Who really pays corporate taxes?

10/15/06
By Hal Heaton Printed in the Deseret News

Elections must be near, because I'm hearing a lot of rhetoric regarding taxes. Such talk is always interesting to me since taxes - both direct and indirect - have an enormous impact on new business formation and entrepreneurs in particular.

A few numbers and studies might be enlightening.

Based on IRS statistics, the top 20 percent of U.S. taxpayers make a little more than 50 percent of all income and pay about 80 percent of all taxes. Imagine a tax cut proposal in which politicians are screaming that the top 20 percent of taxpayers receive 60 percent of all tax cuts. How wildly unfair that 20 percent of the taxpayers would receive 60 percent of the benefit!

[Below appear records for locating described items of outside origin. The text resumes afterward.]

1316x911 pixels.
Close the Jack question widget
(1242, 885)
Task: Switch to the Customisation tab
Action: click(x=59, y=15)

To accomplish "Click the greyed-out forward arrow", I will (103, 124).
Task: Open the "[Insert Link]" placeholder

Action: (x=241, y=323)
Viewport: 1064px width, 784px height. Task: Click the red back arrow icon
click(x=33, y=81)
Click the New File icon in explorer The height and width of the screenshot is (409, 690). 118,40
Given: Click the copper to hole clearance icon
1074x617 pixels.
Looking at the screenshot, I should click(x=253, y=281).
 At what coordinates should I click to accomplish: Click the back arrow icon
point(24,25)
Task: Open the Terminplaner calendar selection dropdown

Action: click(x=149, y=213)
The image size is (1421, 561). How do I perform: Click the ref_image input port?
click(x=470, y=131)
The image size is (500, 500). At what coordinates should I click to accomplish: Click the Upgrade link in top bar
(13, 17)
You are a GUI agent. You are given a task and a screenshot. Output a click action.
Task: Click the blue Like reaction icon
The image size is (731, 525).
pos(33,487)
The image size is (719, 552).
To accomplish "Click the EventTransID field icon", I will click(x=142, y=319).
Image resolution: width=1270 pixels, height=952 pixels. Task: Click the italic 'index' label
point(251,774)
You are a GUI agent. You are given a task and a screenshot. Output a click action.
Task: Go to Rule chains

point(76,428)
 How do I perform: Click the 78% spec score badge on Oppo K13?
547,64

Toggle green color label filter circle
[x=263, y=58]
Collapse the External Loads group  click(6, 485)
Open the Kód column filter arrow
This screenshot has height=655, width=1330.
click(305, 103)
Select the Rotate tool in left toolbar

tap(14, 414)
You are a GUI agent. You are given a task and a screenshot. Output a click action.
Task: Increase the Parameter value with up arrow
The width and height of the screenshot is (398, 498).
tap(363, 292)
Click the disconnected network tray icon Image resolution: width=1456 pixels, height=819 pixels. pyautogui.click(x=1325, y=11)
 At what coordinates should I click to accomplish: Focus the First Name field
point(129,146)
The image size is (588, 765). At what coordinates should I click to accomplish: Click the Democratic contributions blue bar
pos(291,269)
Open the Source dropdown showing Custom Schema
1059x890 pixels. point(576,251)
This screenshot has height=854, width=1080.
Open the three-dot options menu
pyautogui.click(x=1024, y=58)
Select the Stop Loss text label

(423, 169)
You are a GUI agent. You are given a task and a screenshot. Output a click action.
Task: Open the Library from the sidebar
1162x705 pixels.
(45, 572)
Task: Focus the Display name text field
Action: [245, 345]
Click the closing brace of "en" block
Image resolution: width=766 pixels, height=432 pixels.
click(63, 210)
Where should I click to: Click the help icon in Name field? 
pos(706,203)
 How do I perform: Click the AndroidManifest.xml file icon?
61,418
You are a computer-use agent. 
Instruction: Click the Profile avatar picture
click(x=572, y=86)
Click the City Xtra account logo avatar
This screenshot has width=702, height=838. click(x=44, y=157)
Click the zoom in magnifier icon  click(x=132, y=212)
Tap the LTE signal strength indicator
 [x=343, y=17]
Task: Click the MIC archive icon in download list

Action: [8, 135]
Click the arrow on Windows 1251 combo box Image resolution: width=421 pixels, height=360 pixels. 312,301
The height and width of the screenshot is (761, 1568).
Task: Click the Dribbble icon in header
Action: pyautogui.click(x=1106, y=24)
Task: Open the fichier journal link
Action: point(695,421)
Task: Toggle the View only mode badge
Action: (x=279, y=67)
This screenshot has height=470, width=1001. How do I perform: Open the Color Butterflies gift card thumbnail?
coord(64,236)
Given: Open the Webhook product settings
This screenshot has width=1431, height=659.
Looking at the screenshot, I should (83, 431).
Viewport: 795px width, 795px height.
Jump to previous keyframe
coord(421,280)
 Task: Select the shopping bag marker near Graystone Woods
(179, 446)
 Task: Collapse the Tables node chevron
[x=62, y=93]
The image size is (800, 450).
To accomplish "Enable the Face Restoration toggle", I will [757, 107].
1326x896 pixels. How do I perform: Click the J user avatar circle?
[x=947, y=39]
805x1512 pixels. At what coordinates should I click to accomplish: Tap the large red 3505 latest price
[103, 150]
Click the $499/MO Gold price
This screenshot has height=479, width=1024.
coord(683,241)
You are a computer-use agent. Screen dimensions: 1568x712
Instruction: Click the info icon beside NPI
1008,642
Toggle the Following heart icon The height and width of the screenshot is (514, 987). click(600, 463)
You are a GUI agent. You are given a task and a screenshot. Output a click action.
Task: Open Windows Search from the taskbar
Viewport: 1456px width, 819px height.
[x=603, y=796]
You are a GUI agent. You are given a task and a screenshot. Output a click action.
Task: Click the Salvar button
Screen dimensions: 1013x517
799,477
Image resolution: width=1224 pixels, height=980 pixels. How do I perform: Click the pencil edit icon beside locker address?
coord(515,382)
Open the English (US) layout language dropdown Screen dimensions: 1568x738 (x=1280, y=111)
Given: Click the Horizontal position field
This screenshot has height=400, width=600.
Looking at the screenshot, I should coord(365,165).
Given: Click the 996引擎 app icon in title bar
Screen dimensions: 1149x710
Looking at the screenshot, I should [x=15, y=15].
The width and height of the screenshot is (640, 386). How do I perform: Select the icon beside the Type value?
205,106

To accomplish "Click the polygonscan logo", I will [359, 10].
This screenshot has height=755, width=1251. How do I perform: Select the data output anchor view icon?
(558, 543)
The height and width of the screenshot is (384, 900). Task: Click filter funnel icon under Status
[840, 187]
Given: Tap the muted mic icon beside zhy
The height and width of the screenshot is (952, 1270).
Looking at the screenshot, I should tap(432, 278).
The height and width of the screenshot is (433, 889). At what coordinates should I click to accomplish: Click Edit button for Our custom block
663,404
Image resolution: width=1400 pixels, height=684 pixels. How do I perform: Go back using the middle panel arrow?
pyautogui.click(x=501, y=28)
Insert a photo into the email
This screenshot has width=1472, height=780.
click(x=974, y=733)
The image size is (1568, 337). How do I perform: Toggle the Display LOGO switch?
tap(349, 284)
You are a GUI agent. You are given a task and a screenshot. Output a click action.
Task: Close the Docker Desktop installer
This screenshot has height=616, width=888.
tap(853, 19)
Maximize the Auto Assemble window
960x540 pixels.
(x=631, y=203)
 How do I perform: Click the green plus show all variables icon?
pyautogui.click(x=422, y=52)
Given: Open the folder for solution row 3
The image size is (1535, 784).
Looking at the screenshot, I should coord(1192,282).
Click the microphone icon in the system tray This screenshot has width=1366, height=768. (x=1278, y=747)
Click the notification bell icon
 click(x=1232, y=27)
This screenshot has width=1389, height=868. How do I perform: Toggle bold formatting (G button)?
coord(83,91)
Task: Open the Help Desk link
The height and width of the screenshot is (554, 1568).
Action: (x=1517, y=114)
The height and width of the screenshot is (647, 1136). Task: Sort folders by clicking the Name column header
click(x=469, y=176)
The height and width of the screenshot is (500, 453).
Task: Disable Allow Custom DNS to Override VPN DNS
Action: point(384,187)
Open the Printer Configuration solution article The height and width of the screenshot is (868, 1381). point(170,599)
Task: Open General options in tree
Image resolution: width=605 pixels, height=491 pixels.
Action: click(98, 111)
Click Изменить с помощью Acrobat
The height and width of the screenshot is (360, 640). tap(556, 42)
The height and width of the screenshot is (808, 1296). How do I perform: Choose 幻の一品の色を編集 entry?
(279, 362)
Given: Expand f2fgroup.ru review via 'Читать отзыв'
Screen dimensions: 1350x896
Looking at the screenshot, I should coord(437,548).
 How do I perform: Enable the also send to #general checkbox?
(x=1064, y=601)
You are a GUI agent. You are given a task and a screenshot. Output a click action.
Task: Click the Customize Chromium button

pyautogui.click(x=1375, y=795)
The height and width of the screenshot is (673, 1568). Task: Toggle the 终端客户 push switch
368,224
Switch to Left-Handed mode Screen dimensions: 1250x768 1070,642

But do the math and you will find that the net effect is to shift more of the tax onto the top 20 percent of taxpayers. Another way to think of it is that the 80 percent of taxpayers who pay only 20 percent of all taxes receive 40 percent of the savings.

Clearly, fairness is in the eye of the beholder.

Another key political issue is corporate taxes. There are few taxes politicians like more. But who pays corporate taxes? Recent studies offer enlightening evidence.

Remember that corporations don't pay taxes; people do. When corporate taxes are raised, who are the people who get less? There are several possibilities.

All corporate revenues are used somewhere - to pay management, to pay employees, to pay suppliers, to pay taxes, to invest in new plants and equipment, to pay interest and dividends, etc. When corporate taxes are raised, which of these entities gets less?

It is clear that management salaries are not cut when corporate taxes are raised, so management does not pay corporate taxes.

If the price of the product is raised to provide the money for the higher taxes then, effectively, consumers pay corporate taxes. When cigarette taxes were raised dramatically a few years ago as a result of cancer litigation, it was clear that almost all of the money to pay the tax was raised through higher prices for a pack of cigarettes. In New York, the combined city, state and federal taxes amount to more than $3 per pack - more than $1,000 a year for a pack-a-day smoker. Several studies indicated that most of this tax fell on people in the lowest income brackets, since they are more likely to smoke than higher-income people.

Maybe shareholders get hurt. But in today's world, the majority of shares are held by pension funds and other mutual funds overseeing money for future retirees. So if shareholders are hurt, that means that future retirees are going to have less money with which to retire. Still, there is little evidence to suggest that share prices fall much as a result of higher corporate taxes.

It is clear that employee salaries are not cut when corporate taxes are raised, but employees may still be hurt if the higher corporate tax causes production to be cut and jobs to be eliminated. There is some evidence to suggest that less money is spent on research and development as well as new plants and equipment when corporate taxes are raised.

A recent study by the American Enterprise Institute examined the relationship between corporate taxes and wages for manufacturing workers in 72 countries during 22 years. On average, a 1 percent increase in the corporate tax rate is associated with an 0.8 percent drop in wages during the next five years.

Globalization intensifies the effect because money and investment can now easily move from high-tax to low-tax countries. Jobs move when money and investment moves.

There has always been a lot of yelling and screaming about taxes. But good decisions are based on facts - especially the most bottom-line fact of all: Who ends up paying the bill?